Single-cell RNA sequencing (scRNA-Seq) has revealed distinct β-cell subpopulations with unique transcriptional profiles, that have been linked to their secretory and regenerative capacities.

ScRNA-seq has also detected transcriptional changes within specific β-cell subpopulations in prediabetes and T1D, suggesting distinct susceptibilities to disease progression.

In vitro generated stem-cell derived islets (SC-islets) also contain transcriptionally distinct β-cell subpopulations, but these subpopulations aren’t identical to primary islets.

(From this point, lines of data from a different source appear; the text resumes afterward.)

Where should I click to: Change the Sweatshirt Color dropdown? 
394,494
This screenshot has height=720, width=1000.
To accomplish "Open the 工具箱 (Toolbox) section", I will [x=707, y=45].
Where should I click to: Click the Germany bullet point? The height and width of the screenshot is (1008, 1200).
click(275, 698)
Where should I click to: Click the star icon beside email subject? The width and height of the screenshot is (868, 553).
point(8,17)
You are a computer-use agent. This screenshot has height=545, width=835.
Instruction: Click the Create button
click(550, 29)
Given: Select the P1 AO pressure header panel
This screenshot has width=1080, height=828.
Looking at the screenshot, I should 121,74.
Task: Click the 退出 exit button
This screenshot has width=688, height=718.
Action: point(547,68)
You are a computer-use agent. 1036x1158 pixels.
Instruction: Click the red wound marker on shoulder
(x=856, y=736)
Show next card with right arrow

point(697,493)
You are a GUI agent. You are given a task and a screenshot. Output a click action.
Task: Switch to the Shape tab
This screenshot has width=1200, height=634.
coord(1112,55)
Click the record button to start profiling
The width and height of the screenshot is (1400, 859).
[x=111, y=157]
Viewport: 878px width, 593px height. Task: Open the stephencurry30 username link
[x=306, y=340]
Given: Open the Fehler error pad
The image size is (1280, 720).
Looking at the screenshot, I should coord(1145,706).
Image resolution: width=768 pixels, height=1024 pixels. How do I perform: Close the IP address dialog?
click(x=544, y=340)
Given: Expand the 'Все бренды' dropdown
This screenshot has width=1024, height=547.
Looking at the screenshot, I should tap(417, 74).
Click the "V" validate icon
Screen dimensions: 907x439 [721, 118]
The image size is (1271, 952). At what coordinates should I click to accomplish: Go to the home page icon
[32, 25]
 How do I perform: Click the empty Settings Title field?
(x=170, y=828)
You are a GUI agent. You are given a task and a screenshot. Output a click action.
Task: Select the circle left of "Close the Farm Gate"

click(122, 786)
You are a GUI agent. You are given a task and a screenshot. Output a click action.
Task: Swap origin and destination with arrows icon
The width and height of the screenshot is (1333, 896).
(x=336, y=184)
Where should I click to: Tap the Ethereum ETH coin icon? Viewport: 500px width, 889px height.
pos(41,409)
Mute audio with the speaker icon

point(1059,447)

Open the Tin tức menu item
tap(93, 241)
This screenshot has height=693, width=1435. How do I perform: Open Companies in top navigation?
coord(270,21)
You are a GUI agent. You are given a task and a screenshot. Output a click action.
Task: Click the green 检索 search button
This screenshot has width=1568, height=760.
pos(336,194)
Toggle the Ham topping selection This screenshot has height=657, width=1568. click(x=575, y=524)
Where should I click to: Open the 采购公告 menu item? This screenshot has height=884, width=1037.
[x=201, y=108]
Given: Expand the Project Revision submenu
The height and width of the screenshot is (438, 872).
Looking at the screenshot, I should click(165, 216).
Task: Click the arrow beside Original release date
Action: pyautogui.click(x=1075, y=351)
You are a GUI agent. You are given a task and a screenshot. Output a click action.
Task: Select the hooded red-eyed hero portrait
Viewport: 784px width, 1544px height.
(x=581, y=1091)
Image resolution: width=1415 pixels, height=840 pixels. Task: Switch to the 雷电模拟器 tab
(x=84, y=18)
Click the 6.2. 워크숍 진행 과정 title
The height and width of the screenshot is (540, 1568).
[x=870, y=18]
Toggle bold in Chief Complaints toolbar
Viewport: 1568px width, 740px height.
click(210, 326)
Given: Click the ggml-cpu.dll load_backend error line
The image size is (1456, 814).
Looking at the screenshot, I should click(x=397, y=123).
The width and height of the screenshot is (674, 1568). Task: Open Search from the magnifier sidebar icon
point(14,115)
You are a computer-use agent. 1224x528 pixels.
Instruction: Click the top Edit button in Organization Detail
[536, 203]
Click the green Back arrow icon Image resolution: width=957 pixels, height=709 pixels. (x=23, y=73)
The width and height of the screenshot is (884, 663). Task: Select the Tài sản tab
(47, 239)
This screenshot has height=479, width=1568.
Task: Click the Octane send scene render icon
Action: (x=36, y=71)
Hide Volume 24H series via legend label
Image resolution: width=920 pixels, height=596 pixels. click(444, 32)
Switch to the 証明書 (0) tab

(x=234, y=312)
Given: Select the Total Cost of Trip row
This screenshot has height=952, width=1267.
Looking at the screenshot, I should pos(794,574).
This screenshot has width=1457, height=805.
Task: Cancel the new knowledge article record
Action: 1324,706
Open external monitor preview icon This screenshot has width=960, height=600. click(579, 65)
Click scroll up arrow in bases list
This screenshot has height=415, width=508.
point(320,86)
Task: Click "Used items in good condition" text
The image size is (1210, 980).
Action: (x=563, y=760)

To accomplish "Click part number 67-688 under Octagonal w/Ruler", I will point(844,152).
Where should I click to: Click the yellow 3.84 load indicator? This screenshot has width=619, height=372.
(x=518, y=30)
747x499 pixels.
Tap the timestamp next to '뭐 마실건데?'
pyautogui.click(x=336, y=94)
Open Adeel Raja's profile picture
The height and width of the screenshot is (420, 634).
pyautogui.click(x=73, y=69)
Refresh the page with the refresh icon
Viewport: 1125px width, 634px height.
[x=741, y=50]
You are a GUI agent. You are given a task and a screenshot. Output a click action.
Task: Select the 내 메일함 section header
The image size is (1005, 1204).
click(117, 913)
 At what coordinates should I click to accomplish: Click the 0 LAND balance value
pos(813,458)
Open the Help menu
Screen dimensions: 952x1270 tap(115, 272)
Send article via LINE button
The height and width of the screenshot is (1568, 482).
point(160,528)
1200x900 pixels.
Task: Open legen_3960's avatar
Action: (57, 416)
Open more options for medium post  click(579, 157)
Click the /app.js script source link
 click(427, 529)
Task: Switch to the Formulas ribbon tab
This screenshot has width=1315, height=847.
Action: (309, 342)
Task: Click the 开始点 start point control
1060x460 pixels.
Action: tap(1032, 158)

This may contribute to their reduced functionality, which is one of the important limitations for the clinical use of SC-islets in replacement therapies. Most scRNA-Seq protocols cannot detect microRNAs (miRNAs).

Thus, whether miRNA expression is heterogeneous within islet β-cells or whether miRNA action contributes to their molecular and functional heterogeneity remains unexplored.

MiRNAs are negative regulators of gene expression essential for the development, survival and function of pancreatic β-cells.

Given recent findings showing heterogeneous presence and action of miRNAs within other cell types, we hypothesize that miRNAs contribute to the molecular and functional heterogeneity of pancreatic β-cells.

Accordingly, we propose a collaborative approach using cutting-edge molecular and imaging techniques to explore and compare miRNA expression and targeting at high-throughput and single-cell levels between SC-islets, human islets and pancreatic tissue in health and T1D.

This project will provide novel understanding of the molecular mechanisms underlying heterogeneous susceptibility of β-cells to T1D development and progression and why SC-derived islets aren’t as functional as primary islets. This knowledge could enhance current efforts in preserving and generating β-cells for treating T1D.